The snatch is a full-body progression that includes going into a squat, standing erect, and pressing the barbell overhead as you lower yourself into a squat. It requires immense strength, proper timing, muscle endurance, and proper form to achieve this exercise. It is one of the most challenging variations of the hang clean. 

To do the snatch: 

  • Stand in front of a loaded barbell with your feet shoulder-width apart.
  • Squat until your shins touch the bar and grab the bar with a grip wider than your shoulder.
  • Keep your chest out and your back straight.
  • Keep your knees in line with your elbows and your shoulder over the bar.
  • Jerk up to an erect position and lift the barbell to your hips.
  • Keeping your back straight, explosively pull the bar up to your chest and jump underneath it into a squat position.
  • Simultaneously press the bar overhead.
  • Once stable, lock your shoulders and stand up. 
  • Hold this position.
  • Return to the starting position by reversing all movements.
  • Carry out as many repetitions as are in your set.
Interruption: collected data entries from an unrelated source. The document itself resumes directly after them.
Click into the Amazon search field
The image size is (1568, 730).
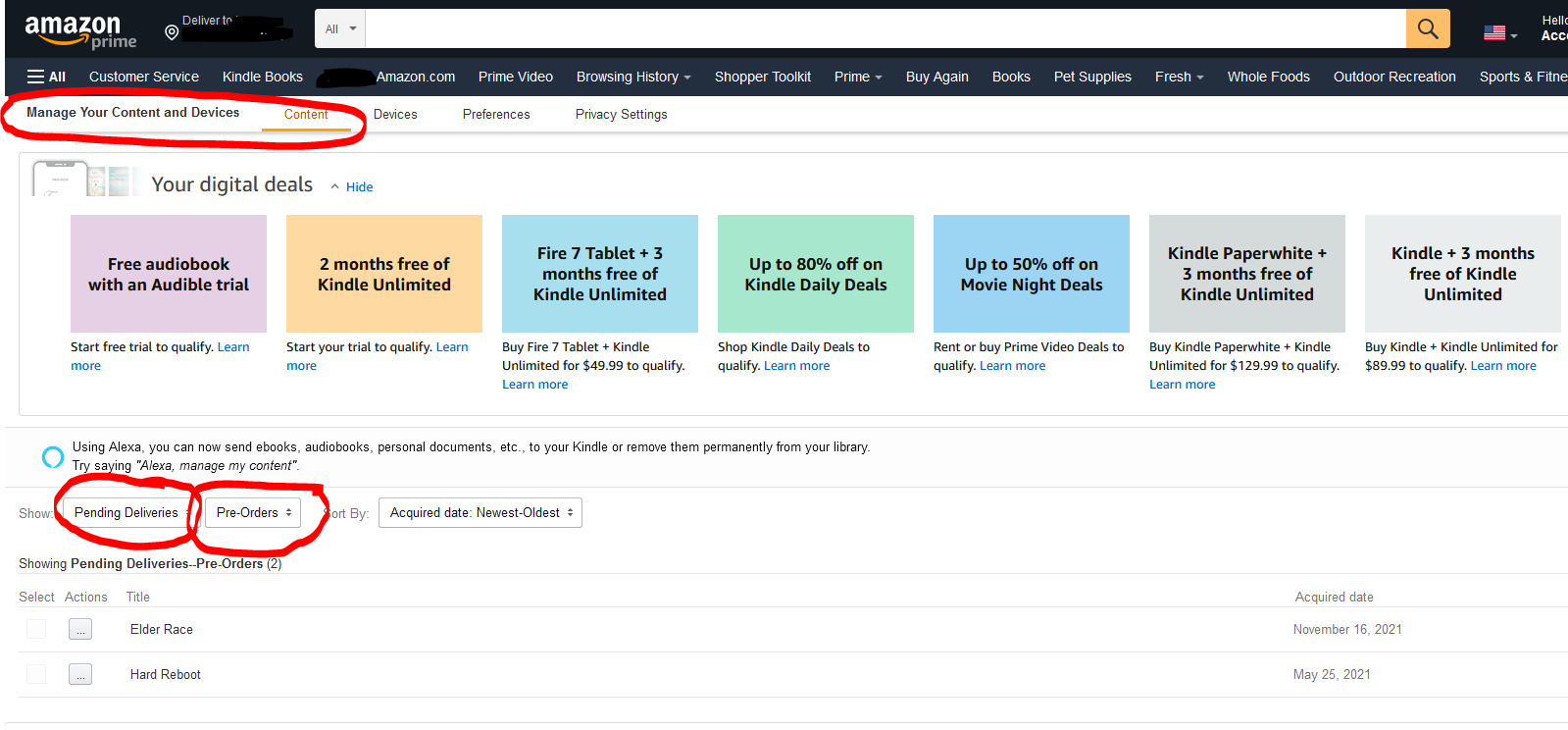[883, 29]
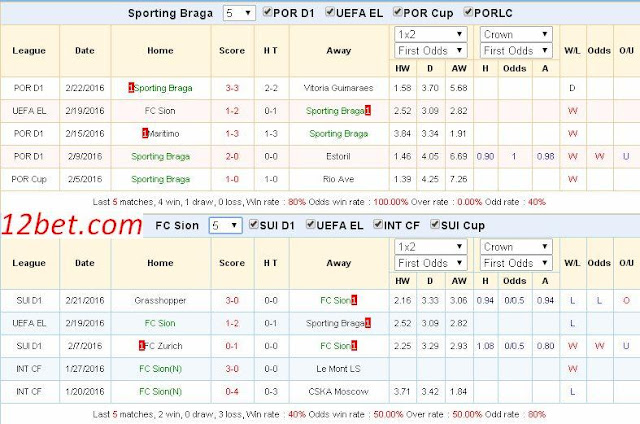The image size is (640, 424).
Task: Click the Estoril team name
Action: click(338, 156)
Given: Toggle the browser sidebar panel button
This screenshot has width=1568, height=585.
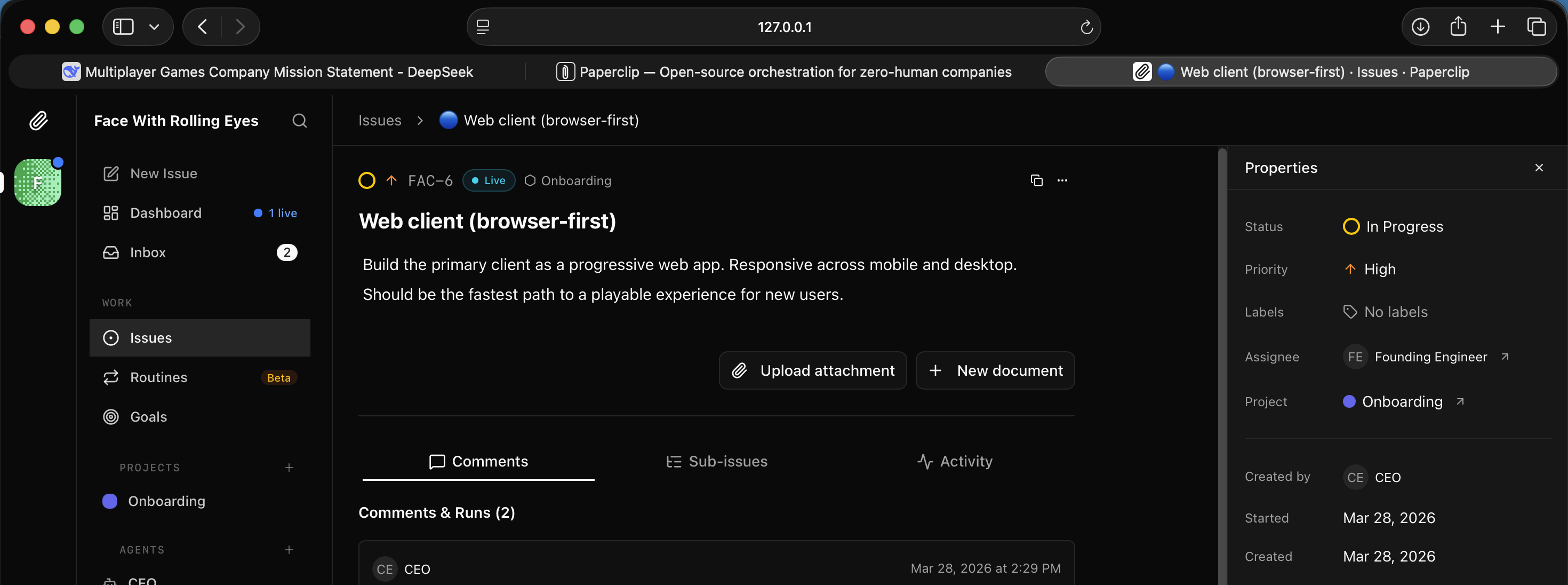Looking at the screenshot, I should pos(124,27).
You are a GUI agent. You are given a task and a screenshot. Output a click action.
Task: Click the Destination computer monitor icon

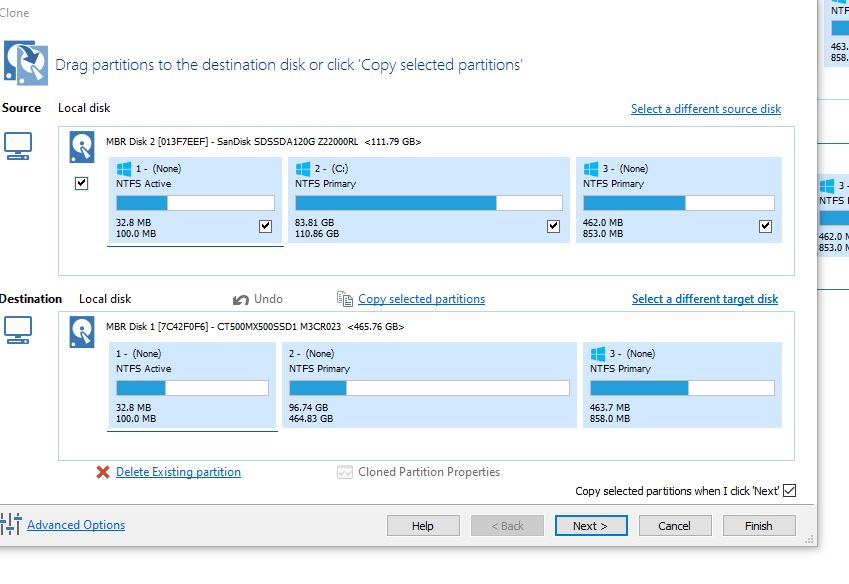(x=18, y=328)
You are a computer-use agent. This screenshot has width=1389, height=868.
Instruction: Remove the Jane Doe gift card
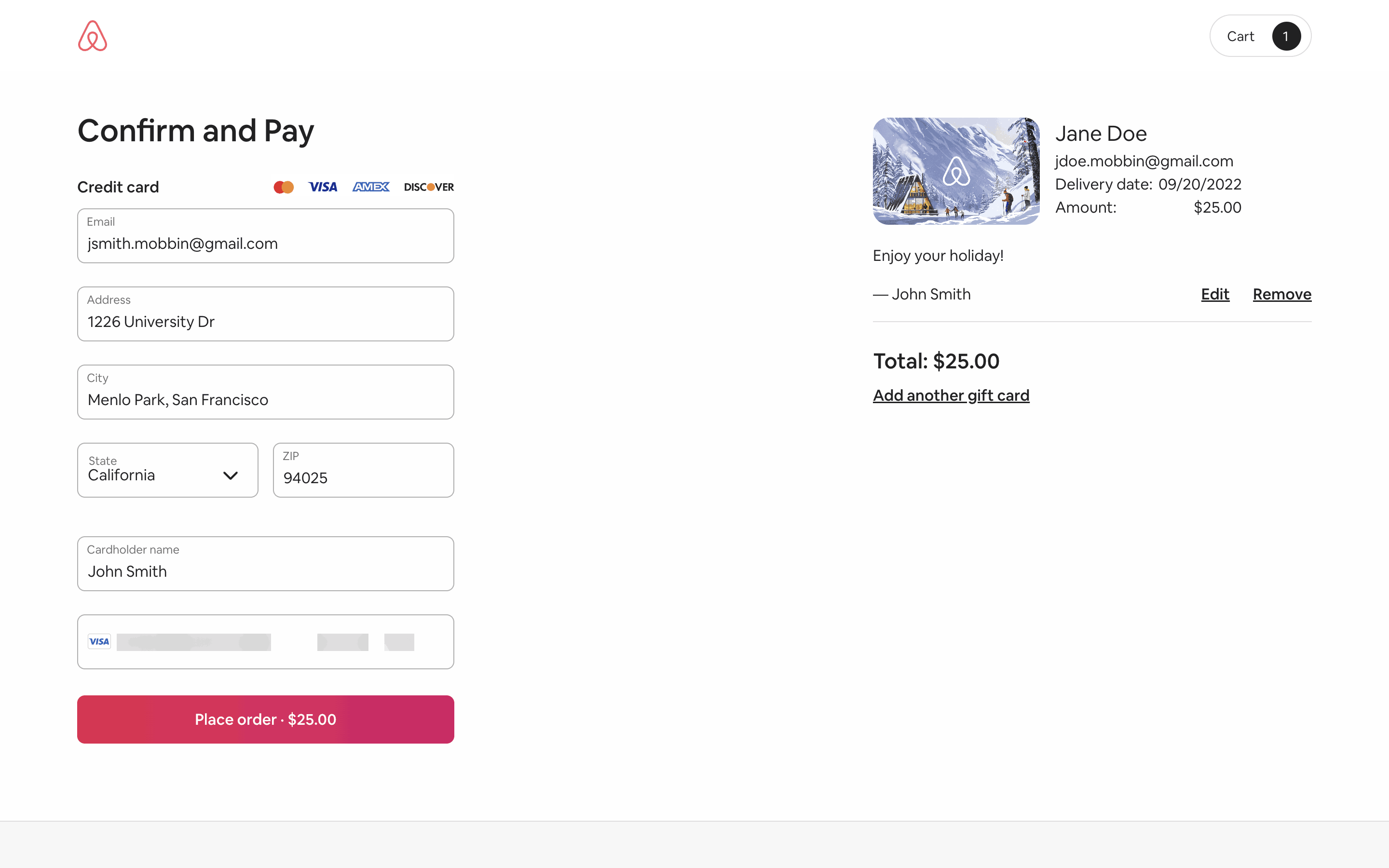pyautogui.click(x=1281, y=294)
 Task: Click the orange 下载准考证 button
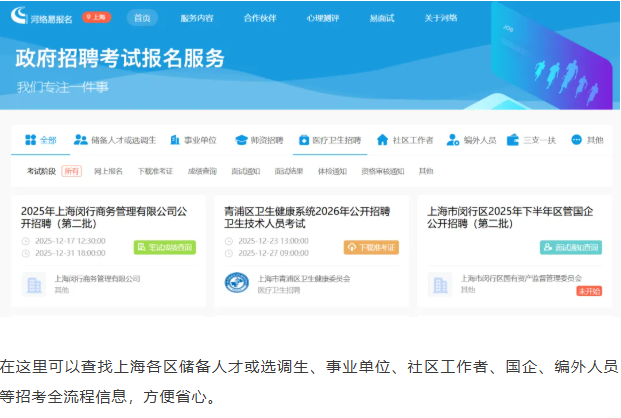(x=371, y=247)
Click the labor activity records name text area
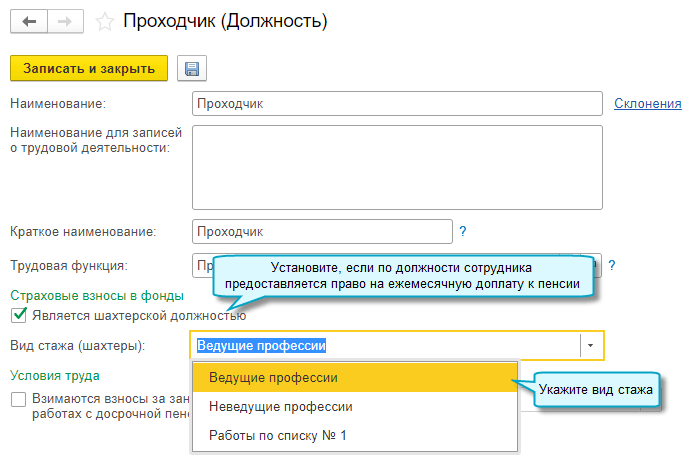The width and height of the screenshot is (689, 458). point(397,167)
The snatch is a highly demanding exercise that takes its toll on your muscles, lungs, and cardiovascular system.

3. The Clean And Jerk

Most professional bodybuilders and powerlifters are familiar with the clean and jerk. This is a body-conditioning and immense strength-training variation of the clean and jerk. It is an advanced, more difficult option and should only be attempted in the presence of a personal trainer after mastering the hang clean. 

To do the clean and jerk:

  • Stand in front of a loaded barbell with your feet hip-width apart, and toes angled out.
  • Keep your back straight as you squat to lift the barbell. Your shoulders should be over the barbell, and your shin should touch the bar.
  • With an overhand grip and powerful momentum through your legs, deadlift the barbell by raking it against your body. This is the first pull.
  • Once the barbell crosses above your knee, adjust your torso and angle your knees.
  • Initiate the second pull by driving explosively through your legs and extending your hips, knees, and ankles in triple extension.
  • Immediately shrug the bar to your shoulder.
  • Keep your back straight as you lower into a quarter-squat.
  • Rotate your elbow and catch the barbell in a racked position.
  • Stand erect, drop your elbows, and push out your chest.
  • Press the bar overhead and lock your elbows at the end of the jerk.
  • Get into a split stance and hop your feet together.
  • Reverse the motion until you end up in the starting position. This is one repetition.

There are different modifications of the hang clean you can work with. For better results, modify these variations to suit your fitness level and goals.

Final Verdict

The hang clean might look complicated but it can be easily performed and mastered.  With the right speed, balance, muscle endurance, and timing, the hang clean becomes a walk in the park. Couple the hang clean with  barbell complexes for the ultimate full-body muscle strength-training program.